The European Central Bank raised interest rates for the first time in nearly three years on June 11, 2026, lifting all three key rates by 25 basis points as the conflict in the Middle East stoked fresh inflation across the euro area.

A Historic Reversal

The Governing Council increased the deposit facility rate to 2.25%, the main refinancing operations rate to 2.40% and the marginal lending facility rate to 2.65%, effective June 17, 2026. The move marked the first rate increase since the ECB's aggressive tightening cycle ended in September 2023 and reversed eight consecutive cuts delivered between June 2024 and June 2025.

Why the ECB Acted

The bank said the war in the Middle East is generating inflation pressures and described the decision as robust across a range of scenarios for how the shock might evolve.
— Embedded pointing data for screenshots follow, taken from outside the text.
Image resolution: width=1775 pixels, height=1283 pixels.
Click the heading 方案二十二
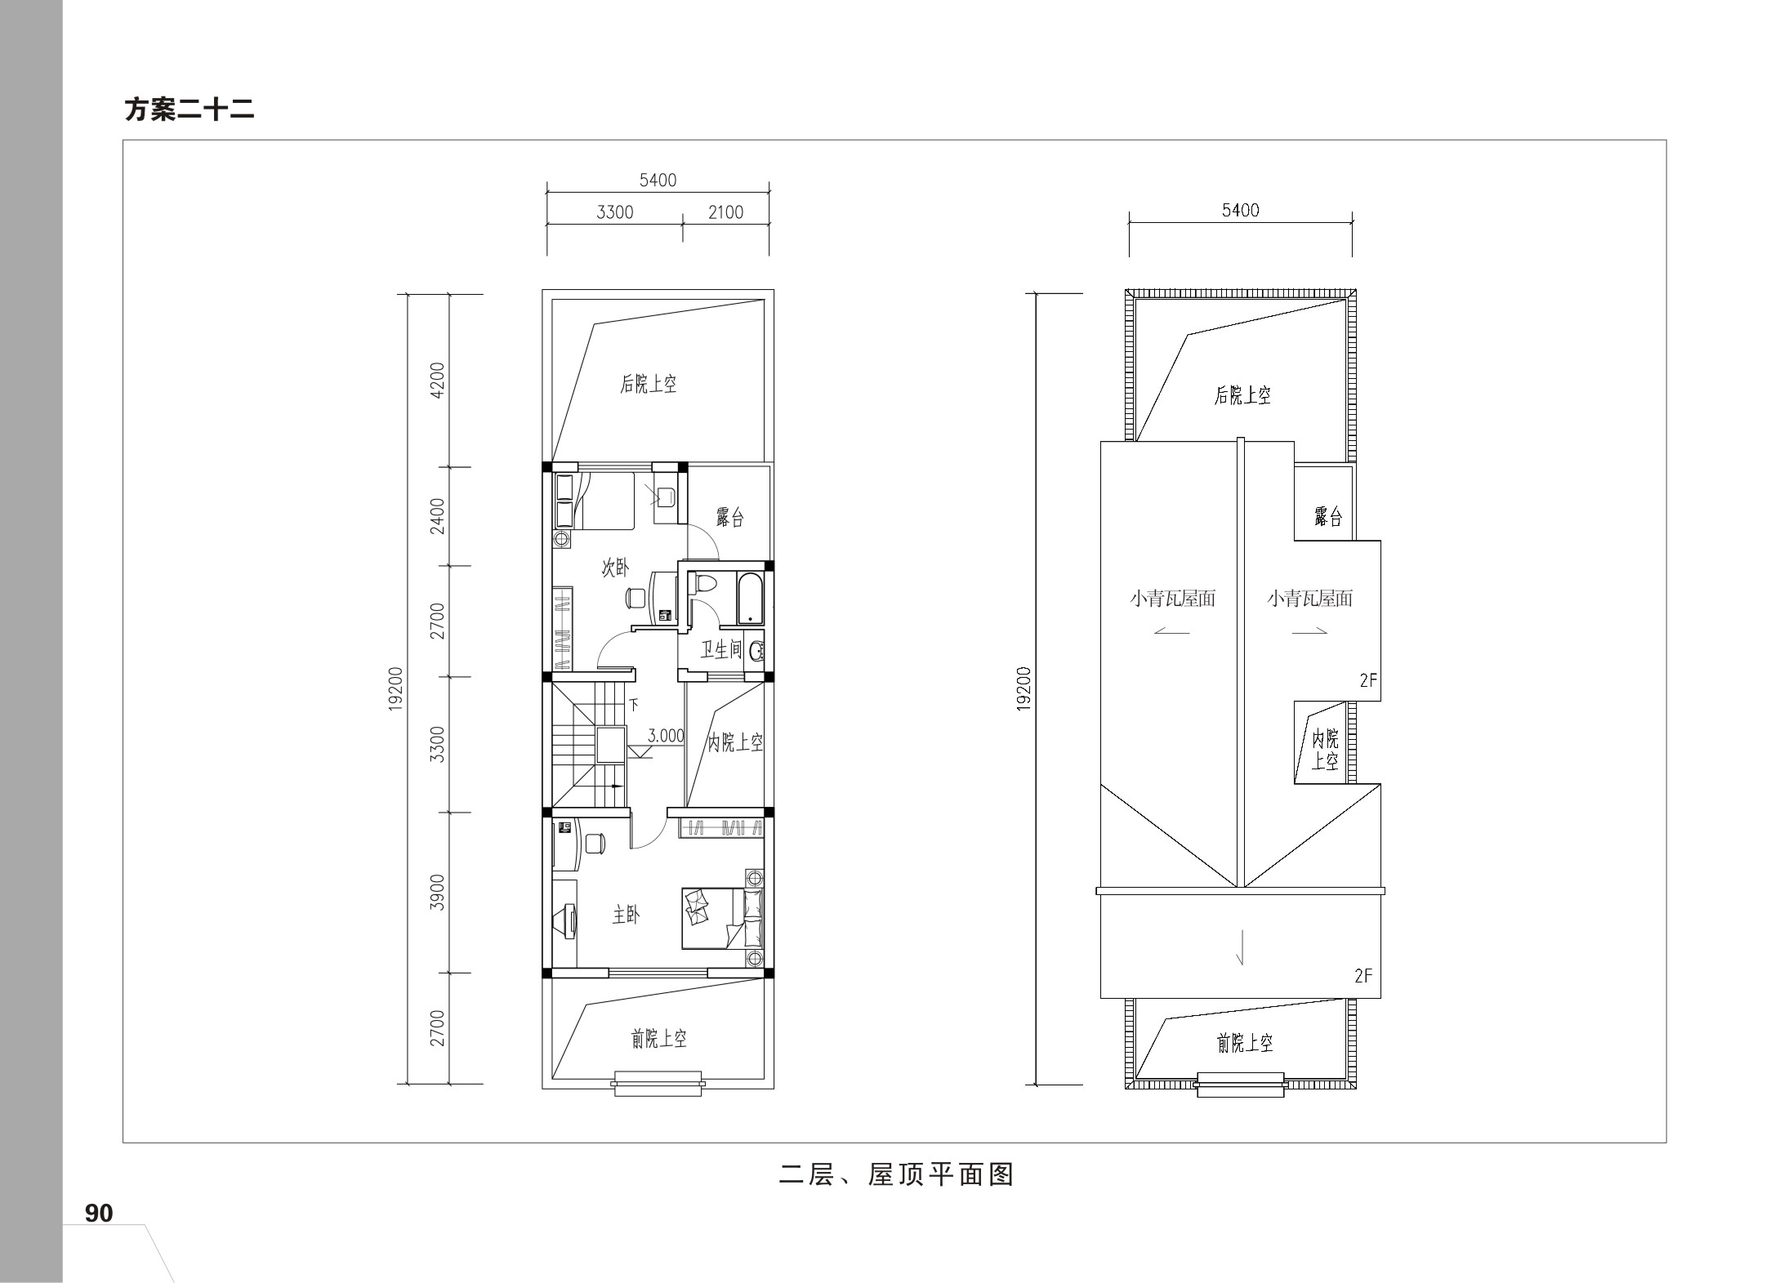[x=190, y=109]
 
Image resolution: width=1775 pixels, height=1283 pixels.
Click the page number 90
[x=99, y=1214]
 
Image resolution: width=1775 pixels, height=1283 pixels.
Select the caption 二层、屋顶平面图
[x=896, y=1175]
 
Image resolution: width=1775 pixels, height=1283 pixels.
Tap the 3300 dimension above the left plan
[x=615, y=212]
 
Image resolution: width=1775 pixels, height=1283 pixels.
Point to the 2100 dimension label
[x=725, y=212]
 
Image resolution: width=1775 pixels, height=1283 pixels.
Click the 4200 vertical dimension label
[x=438, y=380]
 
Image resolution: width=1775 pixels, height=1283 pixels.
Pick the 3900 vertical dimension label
[x=438, y=892]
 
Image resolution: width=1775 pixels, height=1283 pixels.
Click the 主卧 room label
[x=627, y=915]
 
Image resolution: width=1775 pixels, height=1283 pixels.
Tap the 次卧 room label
[x=616, y=568]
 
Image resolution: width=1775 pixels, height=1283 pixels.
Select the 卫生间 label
[x=720, y=650]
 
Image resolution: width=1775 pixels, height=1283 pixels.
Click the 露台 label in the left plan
[x=730, y=518]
Flash eurozone harmonized inflation for May 2026 came in at 3.2% year-over-year, up from 3.0% in April and the highest reading since September 2023.

New Inflation Projections

  • Headline inflation expected to average 3.0% in 2026
  • 2.3% in 2027
  • 2.0% in 2028, returning to target

Growth Outlook

The Eurosystem staff projections see economic growth averaging 0.8% in 2026, 1.2% in 2027 and 1.5% in 2028. The subdued near-term growth highlights the delicate balance the ECB faces in tightening policy to contain inflation without further weakening an already fragile recovery.

A Difficult Trade-off

By raising rates into a period of weak growth, the ECB signaled that controlling inflation expectations takes priority, even at the risk of dampening activity. The energy-driven nature of the price shock complicates the calculus, since monetary policy has limited power over supply-side disruptions.

What Comes Next

The Governing Council reiterated that it will follow a data-dependent, meeting-by-meeting approach and is not pre-committing to a particular rate path. Markets will scrutinize incoming inflation and energy data for clues on whether the June hike marks the start of a new tightening phase or a one-off response to the war shock.